For this listing, the lines between the one holding "This screenshot has width=1389, height=868." and the one holding "Given: Click the", inclusive, must be set down exactly.

[Opening Dataset section]

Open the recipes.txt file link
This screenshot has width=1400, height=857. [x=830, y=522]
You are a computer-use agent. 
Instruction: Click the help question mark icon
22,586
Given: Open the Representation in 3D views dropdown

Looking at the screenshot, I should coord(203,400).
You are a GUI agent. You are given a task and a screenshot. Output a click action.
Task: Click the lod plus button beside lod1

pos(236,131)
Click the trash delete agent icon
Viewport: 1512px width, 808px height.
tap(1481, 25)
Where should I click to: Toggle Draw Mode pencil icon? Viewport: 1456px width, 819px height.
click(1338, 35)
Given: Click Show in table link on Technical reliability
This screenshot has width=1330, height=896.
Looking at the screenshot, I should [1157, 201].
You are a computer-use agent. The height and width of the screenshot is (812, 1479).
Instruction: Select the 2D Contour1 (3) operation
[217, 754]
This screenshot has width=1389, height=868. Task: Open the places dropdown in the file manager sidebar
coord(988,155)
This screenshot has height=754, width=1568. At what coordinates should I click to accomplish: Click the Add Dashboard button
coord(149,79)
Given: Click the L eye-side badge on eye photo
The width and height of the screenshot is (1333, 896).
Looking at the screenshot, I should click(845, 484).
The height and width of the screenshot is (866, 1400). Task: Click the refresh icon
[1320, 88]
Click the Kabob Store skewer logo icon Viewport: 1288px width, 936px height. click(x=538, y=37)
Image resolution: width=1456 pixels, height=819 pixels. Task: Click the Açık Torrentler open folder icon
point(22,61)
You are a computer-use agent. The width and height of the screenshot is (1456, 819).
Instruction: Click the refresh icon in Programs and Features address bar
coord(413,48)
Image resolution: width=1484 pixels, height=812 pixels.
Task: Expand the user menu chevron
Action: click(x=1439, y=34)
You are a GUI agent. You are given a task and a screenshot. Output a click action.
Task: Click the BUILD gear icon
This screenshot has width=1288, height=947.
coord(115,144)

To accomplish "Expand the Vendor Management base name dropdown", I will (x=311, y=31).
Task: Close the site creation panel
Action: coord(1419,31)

[Closing Dataset section]

Worked solution:
This screenshot has width=1389, height=868. Task: Open the places dropdown in the file manager sidebar
coord(988,155)
This screenshot has height=754, width=1568. At what coordinates should I click to accomplish: Click the Add Dashboard button
coord(149,79)
Given: Click the L eye-side badge on eye photo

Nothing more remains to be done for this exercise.